◆ Set task ◆
Extend the text on Westminster College's programs and campus beyond its final sentence, leaving the listing that follows it alone.

◆ Document section ◆
* * * * *

Pre-Professional programs and academic partnerships 
Pre-professional programs/academic partnerships at Westminster are Dual-Degree Engineering with Washington University in St. Louis or Missouri University of Science and Technology, Dual-Degree Nursing with the Goldfarb School of Nursing at Barnes-Jewish College, Dual-Degree Chiropractic with Logan University College of Chiropractic, and most recently a 3+2 accelerated Master of Athletic Training program with Culver–Stockton College. Westminster has also partnered with Ameren UE in Missouri and Illinois to offer continuing education and degree completion programs for the Ameren's employees.

Mentoring program and seminar
All incoming students are provided with two seminar mentors and a seminar professor who will advise students throughout their years at Westminster College. To make the transition from high school to college easier, mentors help orient students to their new life at Westminster and provide guidance in the areas of academics, social and residential life.

Campus lectures 
Since Winston Churchill delivered his "Iron Curtain" speech on campus, Westminster consistently attracts world leaders through its variety of campus lectures. Included among the speakers are senators, former presidents, current or retired generals, admirals, and intelligence officers. Past and recent speakers include former Presidents Gerald Ford, George H.W. Bush, and Ronald Reagan; former Soviet President Mikhail Gorbechev; Jeh Johnson, former U.S. Secretary of Homeland Security; U.S. Senator Bernie Sanders; and former U.S. Secretary of State Madeleine Albright.

Campus

The Westminster College Historic District was added to the National Register of Historic Places in 1982. It encompasses nine contributing buildings and six contributing objects.  They include the Hall of Science (1900–1901), Steam Heating Plant (1919–1920), The Columns ("Old" Westminster Hall) (1853–1854), Westminster Hall (1909–1911), the Gymnasium (1928), Swope Chapel Memorial (1967), Washington West House (1907), Re-Union Hall (1903), and Reeves Library (1950–1951).

Historic Westminster Gymnasium

The Gym was built in 1928 and completely renovated in 1972. This national historic landmark is where Winston Churchill presented his "Iron Curtain" speech in March 1946. Vice President Dick Cheney also visited the college during the 2004 campaign and spoke in the Gym. When new bleachers were installed, the old bleachers were recycled into new lockers for the men's and women's locker rooms. The floor has been renamed for Henry "Hank" Iba, Class of 1927, who was an all-state basketball, football, and baseball player at Westminster before going on to coach Oklahoma State University to two national basketball titles and the U.S. Olympics basketball team to two gold medals. The Gym houses a basketball/volleyball court, athletic offices, and an exercise room. It also housed an indoor swimming pool until 2016.

* * * * *

◆ Collected data ◆

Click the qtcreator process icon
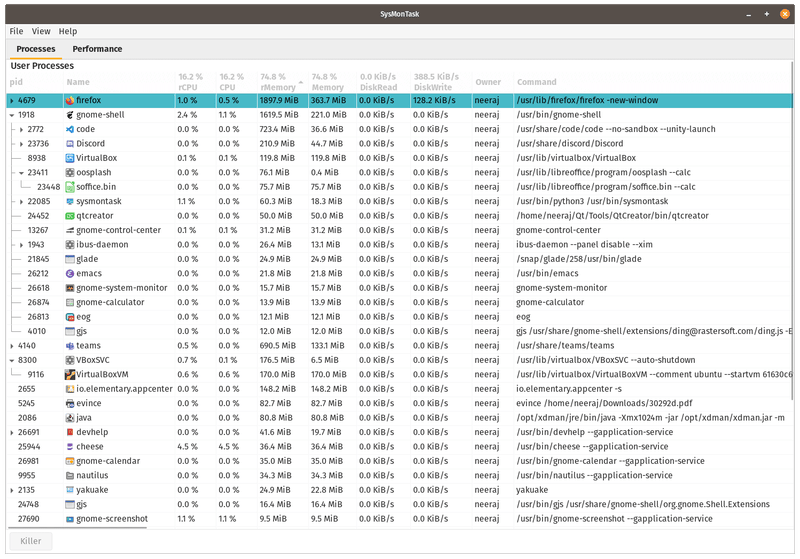 (x=69, y=216)
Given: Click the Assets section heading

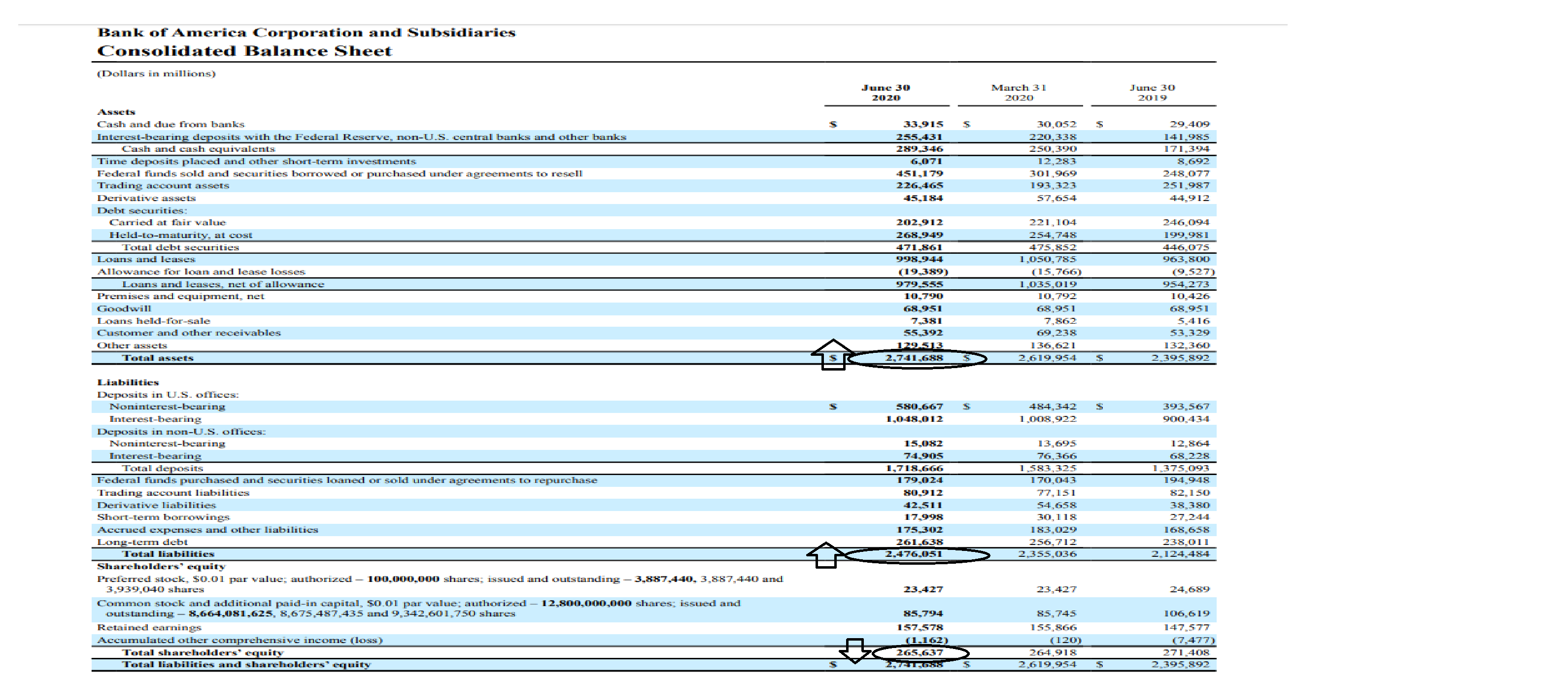Looking at the screenshot, I should [116, 112].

* * * * *

◆ Answer for this exercise ◆
Westminster Hall
This hall was built in 1911 and renovated in 1973–74. It is the main administrative building on campus and houses the Business Office, the Registrar, and Dean of Faculty offices, along with two classrooms. The lower-level houses Westminster's Wellness Center (Health and Counseling Services) and the Tomnitz Family Learning Opportunities Center.

The Columns
These columns are the only remains of the first Westminster Hall built in 1854 and destroyed by fire in 1909. These Columns are the center of a campus tradition, the Columns Ceremony.

Newnham Hall
It was originally built in 1901 and is the oldest building on campus.  It was completely renovated and remodeled in early 1970 as a gift of an alumnus.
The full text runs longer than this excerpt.